By Artsvi Bakhchinyan
Special to the Mirror-Spectator
YEREVAN/BRUSSELS — Dear Laurence, let’s start our conversation with your father. Before knowing you, I read much about Arpag Mekhitarian, the eminent Egyptologist, who was also involved in Armenian art research and was active in community life in Belgium.
My father was born in Egypt in 1911 and died in Belgium in 2004. His own parents were born in Anatolia: my grandfather, Digran Mekhitarian (1875-1922) was born in Tokat and died in Egypt; my grandmother, Repega Djigamian was born in Marzevan (1896-1945) and died in Egypt at the end of the Second World War. After the death of my grandfather, the family came to Belgium in 1925, I think (mother Repega and the three boys, Arpag, my father, Bared who died earlier, and Mekhitar who died in 2013). My father met my mother, Aimée Briggen, in Switzerland in 1954, and she came just afterward to Belgium to marry him.
I would like to talk about my own experience and how I got in touch with Armenian culture little by little. Even my father never spoke in our family in the Armenian language during our childhood; however, we were regularly in contact with the Armenian community in Belgium. My parents had good Armenian friends and I remember our visits to them and the pleasure taken by my father from talking in the Armenian language, including, of course, with my uncle Mekhitar, his brother.
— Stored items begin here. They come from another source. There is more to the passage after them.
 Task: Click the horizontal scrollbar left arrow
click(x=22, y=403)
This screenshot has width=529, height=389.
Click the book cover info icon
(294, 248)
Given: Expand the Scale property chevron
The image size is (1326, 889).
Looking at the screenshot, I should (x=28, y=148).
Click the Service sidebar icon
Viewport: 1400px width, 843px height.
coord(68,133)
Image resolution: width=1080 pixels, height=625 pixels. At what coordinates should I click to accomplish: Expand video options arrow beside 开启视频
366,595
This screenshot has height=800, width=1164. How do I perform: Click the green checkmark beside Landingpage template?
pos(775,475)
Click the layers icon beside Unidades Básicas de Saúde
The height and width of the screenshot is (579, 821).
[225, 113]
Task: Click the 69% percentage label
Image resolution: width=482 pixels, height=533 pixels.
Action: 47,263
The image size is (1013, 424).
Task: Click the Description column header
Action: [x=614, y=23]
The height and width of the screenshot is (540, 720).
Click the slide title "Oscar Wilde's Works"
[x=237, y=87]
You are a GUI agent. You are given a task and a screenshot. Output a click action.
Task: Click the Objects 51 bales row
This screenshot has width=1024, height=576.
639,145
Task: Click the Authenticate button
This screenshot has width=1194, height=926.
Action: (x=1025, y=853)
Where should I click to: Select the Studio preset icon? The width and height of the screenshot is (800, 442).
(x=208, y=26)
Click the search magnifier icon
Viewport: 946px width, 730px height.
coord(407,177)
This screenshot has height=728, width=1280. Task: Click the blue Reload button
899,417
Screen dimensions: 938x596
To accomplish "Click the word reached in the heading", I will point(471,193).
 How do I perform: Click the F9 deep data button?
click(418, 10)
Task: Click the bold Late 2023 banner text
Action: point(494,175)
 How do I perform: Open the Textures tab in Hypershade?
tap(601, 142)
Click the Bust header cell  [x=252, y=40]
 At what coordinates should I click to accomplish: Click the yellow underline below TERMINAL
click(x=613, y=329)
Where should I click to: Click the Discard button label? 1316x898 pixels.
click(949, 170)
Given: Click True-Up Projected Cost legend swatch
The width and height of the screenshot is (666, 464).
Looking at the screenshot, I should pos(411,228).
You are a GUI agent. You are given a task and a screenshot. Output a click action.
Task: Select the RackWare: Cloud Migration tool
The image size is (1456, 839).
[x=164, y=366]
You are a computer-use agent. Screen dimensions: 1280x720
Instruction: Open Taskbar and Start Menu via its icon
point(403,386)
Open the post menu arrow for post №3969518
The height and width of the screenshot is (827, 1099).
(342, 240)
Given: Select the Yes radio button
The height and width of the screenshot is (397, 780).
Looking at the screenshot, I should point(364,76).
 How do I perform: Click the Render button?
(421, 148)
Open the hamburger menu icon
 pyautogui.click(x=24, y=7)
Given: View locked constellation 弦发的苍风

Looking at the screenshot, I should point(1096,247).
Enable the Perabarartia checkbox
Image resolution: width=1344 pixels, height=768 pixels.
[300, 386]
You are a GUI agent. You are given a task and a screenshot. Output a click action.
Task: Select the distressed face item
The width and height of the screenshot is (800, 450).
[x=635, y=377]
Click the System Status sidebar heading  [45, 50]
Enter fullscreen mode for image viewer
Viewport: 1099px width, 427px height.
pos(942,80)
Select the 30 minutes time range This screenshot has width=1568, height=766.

They were always talking in their mother language when they were together.
We had at home a lot of books on Armenian culture and my father wrote also some books on Armenian art, especially on medieval miniatures. I remember also that my father, even though he was not a believer, took me to the church at Christmas and Easter because of his position in the Armenian community (and mostly also because he found the liturgy so beautiful). At that time we did not have an Armenian church in Belgium but there was a liturgy [conducted] twice a year in Brussels. This constitutes for me very deep and moving memories. We were going to some other meetings in our Hay Doun (Armenian House) in Brussels.